### What you have to do:
Return, word for word, only the lines from the one containing "Where should I click to: Select 6ч" through the last line of the entries.

### Data for analysis:
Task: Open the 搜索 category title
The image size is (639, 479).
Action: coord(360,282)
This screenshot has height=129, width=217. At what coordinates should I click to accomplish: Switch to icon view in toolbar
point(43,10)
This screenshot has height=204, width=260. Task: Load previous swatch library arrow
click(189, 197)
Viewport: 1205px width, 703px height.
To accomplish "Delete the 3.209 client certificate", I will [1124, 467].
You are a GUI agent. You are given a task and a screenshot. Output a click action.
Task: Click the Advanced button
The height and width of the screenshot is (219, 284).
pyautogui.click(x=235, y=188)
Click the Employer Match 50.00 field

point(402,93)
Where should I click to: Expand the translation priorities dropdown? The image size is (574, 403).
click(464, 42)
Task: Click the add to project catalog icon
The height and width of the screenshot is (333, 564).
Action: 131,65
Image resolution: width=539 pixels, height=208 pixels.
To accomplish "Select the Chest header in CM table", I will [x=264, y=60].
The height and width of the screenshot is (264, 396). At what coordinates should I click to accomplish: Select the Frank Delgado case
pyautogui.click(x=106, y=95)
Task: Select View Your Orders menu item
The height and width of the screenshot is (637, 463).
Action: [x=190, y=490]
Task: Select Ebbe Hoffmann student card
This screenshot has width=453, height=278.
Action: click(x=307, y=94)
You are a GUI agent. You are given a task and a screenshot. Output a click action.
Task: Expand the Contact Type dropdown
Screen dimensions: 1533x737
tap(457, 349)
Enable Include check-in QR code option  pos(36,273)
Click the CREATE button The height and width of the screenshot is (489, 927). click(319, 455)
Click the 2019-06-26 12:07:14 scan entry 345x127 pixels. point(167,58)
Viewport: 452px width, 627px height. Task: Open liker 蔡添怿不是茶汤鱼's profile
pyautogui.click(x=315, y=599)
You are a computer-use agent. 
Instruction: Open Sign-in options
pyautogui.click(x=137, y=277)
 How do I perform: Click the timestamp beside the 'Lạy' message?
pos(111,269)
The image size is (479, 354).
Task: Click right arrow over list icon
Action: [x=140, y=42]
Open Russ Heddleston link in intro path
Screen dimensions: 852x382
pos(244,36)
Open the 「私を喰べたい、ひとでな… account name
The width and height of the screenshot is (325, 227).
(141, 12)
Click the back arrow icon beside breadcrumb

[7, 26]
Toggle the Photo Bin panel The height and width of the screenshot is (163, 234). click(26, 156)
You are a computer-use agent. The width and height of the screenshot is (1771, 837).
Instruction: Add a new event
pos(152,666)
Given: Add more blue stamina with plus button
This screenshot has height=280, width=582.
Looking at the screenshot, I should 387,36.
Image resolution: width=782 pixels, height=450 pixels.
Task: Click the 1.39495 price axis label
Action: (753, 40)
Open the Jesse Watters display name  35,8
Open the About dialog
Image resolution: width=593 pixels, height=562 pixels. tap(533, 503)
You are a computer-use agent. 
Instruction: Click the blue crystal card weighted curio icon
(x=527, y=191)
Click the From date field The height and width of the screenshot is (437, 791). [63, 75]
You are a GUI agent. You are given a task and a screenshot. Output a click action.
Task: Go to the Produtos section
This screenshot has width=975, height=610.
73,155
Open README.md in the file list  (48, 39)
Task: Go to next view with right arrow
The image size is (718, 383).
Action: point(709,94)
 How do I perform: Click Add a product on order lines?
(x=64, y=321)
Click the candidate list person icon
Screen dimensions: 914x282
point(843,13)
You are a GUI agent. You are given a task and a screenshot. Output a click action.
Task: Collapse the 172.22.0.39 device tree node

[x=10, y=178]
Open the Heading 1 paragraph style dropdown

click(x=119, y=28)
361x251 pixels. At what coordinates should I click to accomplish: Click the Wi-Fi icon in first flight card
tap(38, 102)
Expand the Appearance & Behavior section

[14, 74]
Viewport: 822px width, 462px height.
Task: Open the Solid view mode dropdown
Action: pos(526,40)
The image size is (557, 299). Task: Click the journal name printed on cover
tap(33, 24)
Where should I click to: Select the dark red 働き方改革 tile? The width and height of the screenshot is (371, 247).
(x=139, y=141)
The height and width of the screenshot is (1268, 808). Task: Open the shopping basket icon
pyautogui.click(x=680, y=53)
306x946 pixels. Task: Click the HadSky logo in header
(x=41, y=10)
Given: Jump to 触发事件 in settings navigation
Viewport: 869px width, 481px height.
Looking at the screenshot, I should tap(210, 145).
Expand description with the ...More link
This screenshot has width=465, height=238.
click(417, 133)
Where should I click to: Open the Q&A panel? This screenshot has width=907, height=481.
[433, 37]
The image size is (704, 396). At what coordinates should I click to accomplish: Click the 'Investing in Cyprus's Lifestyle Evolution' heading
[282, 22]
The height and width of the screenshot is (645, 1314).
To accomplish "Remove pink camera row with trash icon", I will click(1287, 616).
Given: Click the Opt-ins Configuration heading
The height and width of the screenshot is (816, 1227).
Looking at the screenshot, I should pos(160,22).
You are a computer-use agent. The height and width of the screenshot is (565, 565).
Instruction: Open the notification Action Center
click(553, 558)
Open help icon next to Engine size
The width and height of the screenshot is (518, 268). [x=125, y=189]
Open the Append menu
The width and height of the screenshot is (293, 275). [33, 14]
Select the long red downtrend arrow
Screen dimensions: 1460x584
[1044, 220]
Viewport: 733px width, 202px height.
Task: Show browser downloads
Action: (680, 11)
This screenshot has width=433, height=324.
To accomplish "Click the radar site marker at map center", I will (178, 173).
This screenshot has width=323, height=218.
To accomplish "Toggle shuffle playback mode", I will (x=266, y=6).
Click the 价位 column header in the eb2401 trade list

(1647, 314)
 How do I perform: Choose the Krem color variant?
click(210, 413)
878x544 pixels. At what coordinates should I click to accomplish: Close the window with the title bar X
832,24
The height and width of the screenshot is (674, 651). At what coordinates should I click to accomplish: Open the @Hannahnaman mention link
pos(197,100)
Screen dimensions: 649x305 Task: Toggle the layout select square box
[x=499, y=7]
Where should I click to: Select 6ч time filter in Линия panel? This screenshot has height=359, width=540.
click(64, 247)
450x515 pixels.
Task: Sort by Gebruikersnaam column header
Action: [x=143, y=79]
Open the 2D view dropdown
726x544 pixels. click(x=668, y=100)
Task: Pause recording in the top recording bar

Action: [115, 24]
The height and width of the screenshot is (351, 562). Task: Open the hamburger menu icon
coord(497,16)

### Answer below:
Where should I click to: Select 6ч time filter in Линия panel? This screenshot has height=359, width=540.
click(64, 247)
450x515 pixels.
Task: Sort by Gebruikersnaam column header
Action: [x=143, y=79]
Open the 2D view dropdown
726x544 pixels. click(x=668, y=100)
Task: Pause recording in the top recording bar

Action: [115, 24]
The height and width of the screenshot is (351, 562). Task: Open the hamburger menu icon
coord(497,16)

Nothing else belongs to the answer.